# COGS 4290 Assignment 0

In [1]:
# imports
import numpy as np
import pandas as pd; pd.set_option('display.max_columns', None)
import matplotlib.pyplot as plt
import warnings; warnings.filterwarnings('ignore')
import pickle
import time

## Problem 1: Lists and Matplotlib
A question of great intrigue in neuroscience is how do we mathematically describe the activity of individual neurons.  One attempt at this the Izhikevich model, which consists of 3 equations that model the dynamics of a neuron's membrane potential (or voltage in mV) $V$, where $\Delta V$ is the change in $V$ over each timestep of duration $\Delta t$ (in ms).

$$
\frac{\Delta V}{\Delta t} = 0.04V^{2} + 5V + 140 - u + I
$$

$$
\frac{\Delta u}{\Delta t} = a(bV - u)
$$

$$
if \ V \geq 30 \ mV, \ then \ \{V \leftarrow c; u \leftarrow u + d\}
$$

Here $u$ is a membrane recovery variable, $I$ is the input current (in mA), and $a$, $b$, $c$, and $d$ are free parameters.  Essentially, the first two equations model how the voltage $V$ and recovery variable $u$ change in time, while the third equation indicates that if the voltage reaches a certain threshold, it will be reset to some value $c$.  This reset is meant to symbolize the hyperpolarization that follows the firing of an action potential.

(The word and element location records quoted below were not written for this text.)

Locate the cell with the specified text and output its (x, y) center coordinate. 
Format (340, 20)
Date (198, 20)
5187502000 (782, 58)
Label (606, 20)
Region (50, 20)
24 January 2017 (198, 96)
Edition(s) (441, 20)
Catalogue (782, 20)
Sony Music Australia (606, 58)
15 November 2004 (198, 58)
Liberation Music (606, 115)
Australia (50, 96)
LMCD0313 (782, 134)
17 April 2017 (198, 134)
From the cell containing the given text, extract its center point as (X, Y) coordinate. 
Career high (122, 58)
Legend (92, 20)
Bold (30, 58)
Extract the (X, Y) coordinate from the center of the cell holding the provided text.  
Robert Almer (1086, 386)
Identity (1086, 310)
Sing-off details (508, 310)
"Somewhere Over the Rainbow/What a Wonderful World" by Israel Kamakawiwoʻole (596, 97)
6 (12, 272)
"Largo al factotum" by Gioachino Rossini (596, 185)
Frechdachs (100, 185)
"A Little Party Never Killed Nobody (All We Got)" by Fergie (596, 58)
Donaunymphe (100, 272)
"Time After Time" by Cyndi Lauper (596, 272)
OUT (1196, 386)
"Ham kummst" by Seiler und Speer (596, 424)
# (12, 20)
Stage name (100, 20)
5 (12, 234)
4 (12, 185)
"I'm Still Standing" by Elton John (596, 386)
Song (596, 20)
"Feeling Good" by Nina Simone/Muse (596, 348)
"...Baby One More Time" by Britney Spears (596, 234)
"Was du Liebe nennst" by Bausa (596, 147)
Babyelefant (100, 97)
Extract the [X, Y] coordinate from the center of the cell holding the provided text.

In this problem, we will simulate the Izhikevich model with different parameter sets to generate unique neuronal behaviors.  We will use the same constants and initial values for each part as defined below, with our simulations running over 300 ms.  For the input current, we will presume that there is 50 ms of no current followed by 250 ms of constant current at 10 mA.

* Hint: The first two equations correspond to two differential equations, the first of which tells us how the membrane potential changes with time.  If we want to run a simulation that steps forward in time, think of how we can solve for the change in voltage.

In [2]:
# constants, initial values
Vthresh = 30           # threshold potential [mV]
V0 = -65               # initial potential [mV]
t0 = -50               # initial time [ms]
tf = 250               # final time [ms]
dt = 0.01              # time step [ms]
I_in = 10              # input current [mA]

To run simulations of the model, we will define a function that takes in several arguments for the initial conditions and parameter values and returns two lists, one that holds the membrane potential and one that holds the time at each step of the simulation, as well as the number of action potentials fired.

In [3]:
# Izhikevich model simulation
def Izh_model(V0, Vthresh, t0, tf, dt, a, b, c, d, I_in):
    V = V0                       # set initial voltage
    u0 = b * V0
    u = u0                       # set initial membrane recovery
    t = t0                       # set initial time
    Vlist = [V]                  # list holding voltage time-series
    tlist = [t]                  # list holding times
    action_potentials = 0        # number of action potentials
    
    ### YOUR CODE HERE
    raise NotImplementedError
    
    return Vlist, tlist, action_potentials
    

#### Part (a) Regular Spiking Neuron
Simulate the Izhekevich model with the parameters $a = 0.02$, $b = 0.2$, $c = -65 \ mV$, $d = 8$.  Input to the neuron a step current, $I = 0$ when $t < 0$ and $I = 10$ when $t \geq 0$.  Plot the results and indicate how many action potentials the neuron fired.  Make sure to label your axes, as well as indicate on your graph the reset and threshold potentials using dashed horizontal lines.

In [4]:
### YOUR CODE HERE
# parameters


In [5]:
# run the model


In [6]:
# graphing


#### Part (b) Chattering Neuron
Simulate the Izhekevich model with the parameters $a = 0.02$, $b = 0.2$, $c = -50 \ mV$, $d = 2$.  Input to the neuron a step current, $I = 0$ when $t < 0$ and $I = 10$ when $t \geq 0$.  Plot the results and indicate how many action potentials the neuron fired.  Make sure to label your axes, as well as indicate on your graph the reset and threshold potentials using dashed horizontal lines.

In [7]:
### YOUR CODE HERE
# parameters


In [8]:
# run the model


In [9]:
# graphing


## Problem 2: Numpy and Multi-dimensional Data

We have data on the temperature profile of a lake in Switzerland, in the form of a 4-dimensional array.  The first dimension represents depth, the second length, the third width (all in meters), and the last dimension represents the day of the year (stating January 1st and ending December 31st).  We are interested in the dynamics of the temperature profile of the lake over the course of the year and want to answer the follwing.

Questions:
1) Find the day of the year where the average temperature of the entire lake is the coldest, warmest.
2) Plot the change in temperature of the lake averaged over the entire body of water as a time-series, taking the difference each day.
3) For each 10 meter layer of depth, find the sample standard deviation of temperatue over the year, treating each day as independent.
4) Averaging over the width, plot the 2-dimensional temperatue profile of the lake averaging over 1 week in the summer and 1 week in the winter.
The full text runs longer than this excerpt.